M. TURCARET, l'interrompant. - C'est par mon ordre qu'il... Je sais où il est.
M. RAFLE. - Mais les procédures se font contre vous. L'affaire est sérieuse et pressante.
M. TURCARET. - On l'accommodera. J'ai pris mes mesures : cela sera réglé demain.
M. RAFLE. - J'ai peur que ce ne soit trop tard.
M. TURCARET. - Vous êtes trop timide. Avez-vous passé chez ce jeune homme de la rue Quincampoix à qui j'ai fait avoir une caisse ?
M. RAFLE. - Oui, monsieur. Il veut bien vous prêter vingt mille francs des premiers deniers qu'il touchera, à condition qu'il fera valoir à son profit ce qui pourra lui rester à la compagnie, et que vous prendrez son parti, si l'on vient à s'apercevoir de la manœuvre.
M. TURCARET. - Cela est dans les règles; il n'y a rien de plus juste : voilà un garçon raisonnable. Vous lui direz, monsieur Rafle, que je le protégerai dans toutes ses affaires. Y a-t-il encore quelque chose ?
M. RAFLE, après avoir encore regardé dans le bordereau. - Ce grand homme sec, qui vous donna il y a deux mois deux mille francs pour une direction que vous lui avez fait avoir à Valogne.
M. TURCARET, l'interrompant. - Eh bien ?
M. RAFLE. - Il lui est arrivé un malheur.
M. TURCARET. - Quoi ?
M. RAFLE. - On a surpris sa bonne foi, on lui a volé quinze mille francs. Dans le fond, il est trop bon.

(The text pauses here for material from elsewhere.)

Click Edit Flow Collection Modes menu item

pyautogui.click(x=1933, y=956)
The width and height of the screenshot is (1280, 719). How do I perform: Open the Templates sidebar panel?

M. TURCARET. - Trop bon ! trop bon ! Eh ! pourquoi diable s'est-il donc mis dans les affaires ? Trop bon ! trop bon !
M. RAFLE. - Il m'a écrit une lettre fort touchante, par laquelle il vous prie d'avoir pitié de lui.
M. TURCARET. - Papier perdu, lettre inutile.
M. RAFLE. - Et de faire en sorte qu'il ne soit point révoqué.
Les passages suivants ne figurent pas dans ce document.